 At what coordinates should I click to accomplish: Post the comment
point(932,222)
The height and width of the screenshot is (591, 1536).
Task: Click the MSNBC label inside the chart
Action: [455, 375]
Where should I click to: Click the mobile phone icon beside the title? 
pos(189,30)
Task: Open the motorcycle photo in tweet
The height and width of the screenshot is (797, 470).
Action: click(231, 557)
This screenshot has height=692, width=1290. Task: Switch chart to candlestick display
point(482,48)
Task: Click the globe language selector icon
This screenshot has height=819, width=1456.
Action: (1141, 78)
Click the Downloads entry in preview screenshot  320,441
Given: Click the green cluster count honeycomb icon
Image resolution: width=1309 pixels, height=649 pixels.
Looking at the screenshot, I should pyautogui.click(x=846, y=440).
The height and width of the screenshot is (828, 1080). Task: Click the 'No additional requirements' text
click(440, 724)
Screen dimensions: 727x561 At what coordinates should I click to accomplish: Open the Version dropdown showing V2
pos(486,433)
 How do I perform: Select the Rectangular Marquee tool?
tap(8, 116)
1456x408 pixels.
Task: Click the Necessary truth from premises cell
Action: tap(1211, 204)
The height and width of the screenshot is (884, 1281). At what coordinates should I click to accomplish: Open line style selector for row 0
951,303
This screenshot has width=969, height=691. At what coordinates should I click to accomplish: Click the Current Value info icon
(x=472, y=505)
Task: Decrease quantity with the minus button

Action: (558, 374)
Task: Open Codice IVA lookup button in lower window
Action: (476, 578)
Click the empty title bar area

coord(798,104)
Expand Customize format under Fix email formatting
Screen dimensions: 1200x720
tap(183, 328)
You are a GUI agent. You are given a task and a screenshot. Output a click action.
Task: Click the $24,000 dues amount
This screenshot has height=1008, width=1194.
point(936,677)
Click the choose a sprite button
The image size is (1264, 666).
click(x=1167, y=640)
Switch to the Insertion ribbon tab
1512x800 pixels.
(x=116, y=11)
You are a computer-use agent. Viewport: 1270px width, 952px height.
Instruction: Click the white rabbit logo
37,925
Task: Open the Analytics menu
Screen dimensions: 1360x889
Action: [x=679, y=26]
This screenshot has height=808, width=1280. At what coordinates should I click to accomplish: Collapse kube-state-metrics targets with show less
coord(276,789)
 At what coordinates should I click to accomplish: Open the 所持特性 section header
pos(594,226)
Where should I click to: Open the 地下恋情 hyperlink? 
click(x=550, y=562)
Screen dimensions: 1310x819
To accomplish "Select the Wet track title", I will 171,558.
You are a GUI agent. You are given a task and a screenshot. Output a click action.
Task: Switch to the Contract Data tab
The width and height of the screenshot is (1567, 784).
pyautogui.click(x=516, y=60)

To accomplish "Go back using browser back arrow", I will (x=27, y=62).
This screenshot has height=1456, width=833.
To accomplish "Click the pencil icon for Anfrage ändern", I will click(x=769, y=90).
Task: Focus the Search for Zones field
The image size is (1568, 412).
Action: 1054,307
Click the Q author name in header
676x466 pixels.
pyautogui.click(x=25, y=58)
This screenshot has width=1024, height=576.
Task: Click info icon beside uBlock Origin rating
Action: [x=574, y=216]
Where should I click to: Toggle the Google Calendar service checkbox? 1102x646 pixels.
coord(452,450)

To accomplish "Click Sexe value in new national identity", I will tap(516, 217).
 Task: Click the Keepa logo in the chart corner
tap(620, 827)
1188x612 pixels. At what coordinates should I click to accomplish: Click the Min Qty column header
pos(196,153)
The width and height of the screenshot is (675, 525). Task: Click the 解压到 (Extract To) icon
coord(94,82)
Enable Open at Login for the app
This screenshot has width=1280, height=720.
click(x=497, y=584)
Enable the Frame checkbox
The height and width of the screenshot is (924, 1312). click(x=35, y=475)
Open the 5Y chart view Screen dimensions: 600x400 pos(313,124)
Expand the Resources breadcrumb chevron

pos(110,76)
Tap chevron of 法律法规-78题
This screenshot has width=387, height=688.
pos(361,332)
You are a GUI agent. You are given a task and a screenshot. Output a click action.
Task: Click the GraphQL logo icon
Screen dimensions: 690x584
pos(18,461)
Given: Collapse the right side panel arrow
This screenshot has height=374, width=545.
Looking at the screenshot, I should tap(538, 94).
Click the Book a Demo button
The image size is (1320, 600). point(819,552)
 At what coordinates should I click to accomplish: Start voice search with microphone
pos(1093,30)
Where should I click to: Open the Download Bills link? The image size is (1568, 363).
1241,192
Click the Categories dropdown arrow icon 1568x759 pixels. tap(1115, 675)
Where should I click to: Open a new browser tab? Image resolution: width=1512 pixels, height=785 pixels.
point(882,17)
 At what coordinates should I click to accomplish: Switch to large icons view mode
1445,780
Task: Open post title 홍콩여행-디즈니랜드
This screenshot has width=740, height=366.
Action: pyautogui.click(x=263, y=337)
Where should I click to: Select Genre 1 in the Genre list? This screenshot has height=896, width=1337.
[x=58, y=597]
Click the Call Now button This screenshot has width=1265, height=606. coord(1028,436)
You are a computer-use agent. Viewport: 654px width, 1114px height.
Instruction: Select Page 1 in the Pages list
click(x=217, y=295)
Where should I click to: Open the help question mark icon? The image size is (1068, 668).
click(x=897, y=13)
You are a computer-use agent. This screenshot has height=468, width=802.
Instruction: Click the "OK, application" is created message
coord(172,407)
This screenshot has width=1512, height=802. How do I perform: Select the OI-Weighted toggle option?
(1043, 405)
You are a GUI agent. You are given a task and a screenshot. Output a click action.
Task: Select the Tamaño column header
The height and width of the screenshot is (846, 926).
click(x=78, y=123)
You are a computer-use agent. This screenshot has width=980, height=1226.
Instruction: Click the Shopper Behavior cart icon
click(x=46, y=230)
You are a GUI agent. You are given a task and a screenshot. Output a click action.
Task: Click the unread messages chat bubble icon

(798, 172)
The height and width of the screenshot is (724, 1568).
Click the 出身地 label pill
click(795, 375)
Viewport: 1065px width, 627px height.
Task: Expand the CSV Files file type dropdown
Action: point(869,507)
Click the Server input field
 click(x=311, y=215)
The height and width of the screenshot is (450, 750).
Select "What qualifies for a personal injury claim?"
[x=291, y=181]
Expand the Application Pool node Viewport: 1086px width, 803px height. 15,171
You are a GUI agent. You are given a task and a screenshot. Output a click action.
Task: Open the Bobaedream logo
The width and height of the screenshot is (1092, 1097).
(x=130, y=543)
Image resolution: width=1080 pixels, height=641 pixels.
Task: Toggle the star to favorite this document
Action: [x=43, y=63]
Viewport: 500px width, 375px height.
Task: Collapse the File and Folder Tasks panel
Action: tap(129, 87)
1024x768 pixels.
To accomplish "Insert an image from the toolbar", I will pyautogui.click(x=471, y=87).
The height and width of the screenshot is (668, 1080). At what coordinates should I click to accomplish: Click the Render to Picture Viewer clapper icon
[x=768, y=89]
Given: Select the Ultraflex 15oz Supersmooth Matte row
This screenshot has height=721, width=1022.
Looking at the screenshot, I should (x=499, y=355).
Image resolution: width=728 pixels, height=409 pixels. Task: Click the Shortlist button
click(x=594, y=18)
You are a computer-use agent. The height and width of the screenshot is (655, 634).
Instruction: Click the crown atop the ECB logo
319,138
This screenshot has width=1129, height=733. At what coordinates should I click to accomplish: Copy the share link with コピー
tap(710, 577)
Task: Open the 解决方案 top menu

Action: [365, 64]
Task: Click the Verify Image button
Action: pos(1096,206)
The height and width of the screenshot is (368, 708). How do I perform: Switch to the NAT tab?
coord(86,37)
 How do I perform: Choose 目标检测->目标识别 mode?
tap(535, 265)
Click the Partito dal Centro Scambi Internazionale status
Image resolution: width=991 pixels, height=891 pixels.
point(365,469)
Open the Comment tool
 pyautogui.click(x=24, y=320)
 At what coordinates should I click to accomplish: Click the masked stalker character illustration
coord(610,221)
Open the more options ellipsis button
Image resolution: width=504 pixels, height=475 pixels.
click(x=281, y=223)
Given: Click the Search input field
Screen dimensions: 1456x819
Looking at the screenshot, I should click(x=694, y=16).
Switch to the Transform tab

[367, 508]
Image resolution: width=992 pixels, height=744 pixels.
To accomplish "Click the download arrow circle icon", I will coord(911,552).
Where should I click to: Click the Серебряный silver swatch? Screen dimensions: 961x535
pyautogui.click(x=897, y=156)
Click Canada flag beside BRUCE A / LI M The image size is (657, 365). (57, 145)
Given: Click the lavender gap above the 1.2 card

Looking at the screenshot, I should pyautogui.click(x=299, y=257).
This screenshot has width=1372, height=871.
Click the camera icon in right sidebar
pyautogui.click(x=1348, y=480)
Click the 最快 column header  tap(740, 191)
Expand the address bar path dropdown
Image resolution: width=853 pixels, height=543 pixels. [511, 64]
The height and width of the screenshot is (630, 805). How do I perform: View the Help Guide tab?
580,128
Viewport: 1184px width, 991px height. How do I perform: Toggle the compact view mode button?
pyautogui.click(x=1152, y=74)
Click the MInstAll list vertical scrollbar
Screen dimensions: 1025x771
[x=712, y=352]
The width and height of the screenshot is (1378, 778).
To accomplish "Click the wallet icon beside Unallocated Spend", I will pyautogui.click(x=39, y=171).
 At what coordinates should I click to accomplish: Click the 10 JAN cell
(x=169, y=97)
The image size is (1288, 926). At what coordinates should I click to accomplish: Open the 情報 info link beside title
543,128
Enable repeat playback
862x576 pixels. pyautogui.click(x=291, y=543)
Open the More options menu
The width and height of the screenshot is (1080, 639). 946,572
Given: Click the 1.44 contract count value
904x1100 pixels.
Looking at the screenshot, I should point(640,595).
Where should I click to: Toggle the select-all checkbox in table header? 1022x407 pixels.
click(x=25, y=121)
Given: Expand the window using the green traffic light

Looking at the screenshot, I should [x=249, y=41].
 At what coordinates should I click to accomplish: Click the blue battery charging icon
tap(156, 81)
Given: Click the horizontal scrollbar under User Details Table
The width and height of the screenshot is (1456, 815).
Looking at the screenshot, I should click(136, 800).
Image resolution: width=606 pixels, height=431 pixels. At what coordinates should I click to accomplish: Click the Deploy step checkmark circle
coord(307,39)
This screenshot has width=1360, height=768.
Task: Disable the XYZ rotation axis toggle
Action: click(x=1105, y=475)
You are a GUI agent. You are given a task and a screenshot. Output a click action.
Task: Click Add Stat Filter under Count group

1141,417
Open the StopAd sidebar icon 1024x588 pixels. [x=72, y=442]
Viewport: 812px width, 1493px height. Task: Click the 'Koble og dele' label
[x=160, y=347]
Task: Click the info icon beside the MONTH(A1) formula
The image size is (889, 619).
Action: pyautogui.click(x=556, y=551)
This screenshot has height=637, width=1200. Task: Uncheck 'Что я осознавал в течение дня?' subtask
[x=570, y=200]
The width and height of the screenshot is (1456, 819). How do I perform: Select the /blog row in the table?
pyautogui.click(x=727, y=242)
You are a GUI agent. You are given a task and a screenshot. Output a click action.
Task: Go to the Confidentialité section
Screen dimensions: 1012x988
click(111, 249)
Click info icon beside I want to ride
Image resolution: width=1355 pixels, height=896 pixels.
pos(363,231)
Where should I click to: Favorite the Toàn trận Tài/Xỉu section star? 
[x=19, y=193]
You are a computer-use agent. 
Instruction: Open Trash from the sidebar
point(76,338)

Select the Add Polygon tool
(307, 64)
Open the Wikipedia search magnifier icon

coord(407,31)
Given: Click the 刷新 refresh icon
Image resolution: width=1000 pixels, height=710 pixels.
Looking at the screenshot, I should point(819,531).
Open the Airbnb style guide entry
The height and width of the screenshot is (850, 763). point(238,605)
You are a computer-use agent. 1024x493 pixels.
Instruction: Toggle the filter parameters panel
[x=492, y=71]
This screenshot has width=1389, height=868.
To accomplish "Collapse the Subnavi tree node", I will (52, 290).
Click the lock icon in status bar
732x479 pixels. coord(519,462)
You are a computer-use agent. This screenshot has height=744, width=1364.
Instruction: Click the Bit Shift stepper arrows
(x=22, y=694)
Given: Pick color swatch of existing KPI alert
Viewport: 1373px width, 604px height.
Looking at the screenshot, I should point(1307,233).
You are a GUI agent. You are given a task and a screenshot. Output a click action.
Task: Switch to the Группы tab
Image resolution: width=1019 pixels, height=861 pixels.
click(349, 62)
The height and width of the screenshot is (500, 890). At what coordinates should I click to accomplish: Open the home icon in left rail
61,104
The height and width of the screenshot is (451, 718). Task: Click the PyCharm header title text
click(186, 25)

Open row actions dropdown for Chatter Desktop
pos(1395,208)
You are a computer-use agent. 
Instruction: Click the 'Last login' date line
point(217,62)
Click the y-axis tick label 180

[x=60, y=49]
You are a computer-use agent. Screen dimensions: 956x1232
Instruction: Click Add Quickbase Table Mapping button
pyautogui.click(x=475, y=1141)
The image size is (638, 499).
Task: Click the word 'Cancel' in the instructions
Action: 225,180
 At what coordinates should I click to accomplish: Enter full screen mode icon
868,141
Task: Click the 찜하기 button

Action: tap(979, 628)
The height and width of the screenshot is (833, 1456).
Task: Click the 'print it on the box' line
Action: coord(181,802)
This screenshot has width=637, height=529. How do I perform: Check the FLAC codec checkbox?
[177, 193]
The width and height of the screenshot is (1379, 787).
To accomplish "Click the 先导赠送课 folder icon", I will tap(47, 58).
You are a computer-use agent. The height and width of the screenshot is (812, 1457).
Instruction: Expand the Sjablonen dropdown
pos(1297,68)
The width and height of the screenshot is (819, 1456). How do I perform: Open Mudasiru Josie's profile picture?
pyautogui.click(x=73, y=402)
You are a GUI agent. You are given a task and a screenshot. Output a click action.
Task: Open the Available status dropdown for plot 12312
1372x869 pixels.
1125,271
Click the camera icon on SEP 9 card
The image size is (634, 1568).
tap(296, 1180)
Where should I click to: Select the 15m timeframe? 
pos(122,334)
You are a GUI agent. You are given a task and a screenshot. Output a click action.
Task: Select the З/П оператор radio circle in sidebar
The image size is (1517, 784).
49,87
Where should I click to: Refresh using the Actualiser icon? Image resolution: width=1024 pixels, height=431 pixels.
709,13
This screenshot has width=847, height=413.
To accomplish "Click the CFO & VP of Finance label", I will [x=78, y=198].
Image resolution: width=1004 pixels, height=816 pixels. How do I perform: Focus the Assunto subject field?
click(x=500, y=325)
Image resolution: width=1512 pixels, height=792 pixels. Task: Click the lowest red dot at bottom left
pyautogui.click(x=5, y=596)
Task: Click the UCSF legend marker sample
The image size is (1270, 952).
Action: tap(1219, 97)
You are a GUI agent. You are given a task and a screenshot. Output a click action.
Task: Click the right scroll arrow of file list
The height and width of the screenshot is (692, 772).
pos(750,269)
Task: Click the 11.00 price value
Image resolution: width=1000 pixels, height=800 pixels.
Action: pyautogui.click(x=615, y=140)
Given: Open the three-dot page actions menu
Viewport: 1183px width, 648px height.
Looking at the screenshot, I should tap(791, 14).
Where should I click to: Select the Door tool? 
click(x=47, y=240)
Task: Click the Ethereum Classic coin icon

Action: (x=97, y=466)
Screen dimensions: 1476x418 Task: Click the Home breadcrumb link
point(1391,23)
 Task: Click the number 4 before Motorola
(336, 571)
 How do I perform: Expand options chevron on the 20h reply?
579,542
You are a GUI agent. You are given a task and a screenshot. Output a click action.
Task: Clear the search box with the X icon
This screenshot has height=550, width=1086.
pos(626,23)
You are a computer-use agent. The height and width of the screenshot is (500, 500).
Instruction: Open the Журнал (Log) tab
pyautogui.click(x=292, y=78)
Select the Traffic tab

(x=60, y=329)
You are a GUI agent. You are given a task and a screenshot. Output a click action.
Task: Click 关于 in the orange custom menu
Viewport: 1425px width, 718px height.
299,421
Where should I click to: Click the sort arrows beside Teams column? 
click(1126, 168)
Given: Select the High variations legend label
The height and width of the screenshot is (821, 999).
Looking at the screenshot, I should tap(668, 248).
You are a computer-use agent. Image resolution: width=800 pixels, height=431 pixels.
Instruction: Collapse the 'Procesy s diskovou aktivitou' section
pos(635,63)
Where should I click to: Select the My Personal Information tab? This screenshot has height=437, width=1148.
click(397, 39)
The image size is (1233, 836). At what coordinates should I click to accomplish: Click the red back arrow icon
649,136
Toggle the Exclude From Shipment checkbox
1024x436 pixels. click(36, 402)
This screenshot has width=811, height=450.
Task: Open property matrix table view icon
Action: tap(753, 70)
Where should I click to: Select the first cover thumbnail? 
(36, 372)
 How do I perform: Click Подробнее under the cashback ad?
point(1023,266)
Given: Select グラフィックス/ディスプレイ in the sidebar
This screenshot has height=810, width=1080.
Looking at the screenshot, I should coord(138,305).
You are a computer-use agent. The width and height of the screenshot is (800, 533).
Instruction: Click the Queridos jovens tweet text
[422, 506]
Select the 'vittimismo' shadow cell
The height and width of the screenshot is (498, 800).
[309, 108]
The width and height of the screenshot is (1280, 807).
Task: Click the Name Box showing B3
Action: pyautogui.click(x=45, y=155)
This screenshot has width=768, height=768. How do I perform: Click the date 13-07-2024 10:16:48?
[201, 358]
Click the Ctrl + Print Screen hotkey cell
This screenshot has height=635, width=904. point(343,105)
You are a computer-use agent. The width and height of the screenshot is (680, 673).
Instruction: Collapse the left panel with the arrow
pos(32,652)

▸ **WHAT THE EXERCISE ASKS**:
Turn the records from the line containing "Image resolution: width=1512 pixels, height=792" through the line containing "Looking at the screenshot, I should tap(791, 14).", both of those lines included, into a numbered list, leaving out any blank lines.

▸ **ANSWER FOR THIS EXERCISE**:
1. Image resolution: width=1512 pixels, height=792 pixels. Task: Click the lowest red dot at bottom left
2. pyautogui.click(x=5, y=596)
3. Task: Click the UCSF legend marker sample
4. The image size is (1270, 952).
5. Action: tap(1219, 97)
6. You are a GUI agent. You are given a task and a screenshot. Output a click action.
7. Task: Click the right scroll arrow of file list
8. The height and width of the screenshot is (692, 772).
9. pos(750,269)
10. Task: Click the 11.00 price value
11. Image resolution: width=1000 pixels, height=800 pixels.
12. Action: pyautogui.click(x=615, y=140)
13. Given: Open the three-dot page actions menu
14. Viewport: 1183px width, 648px height.
15. Looking at the screenshot, I should tap(791, 14).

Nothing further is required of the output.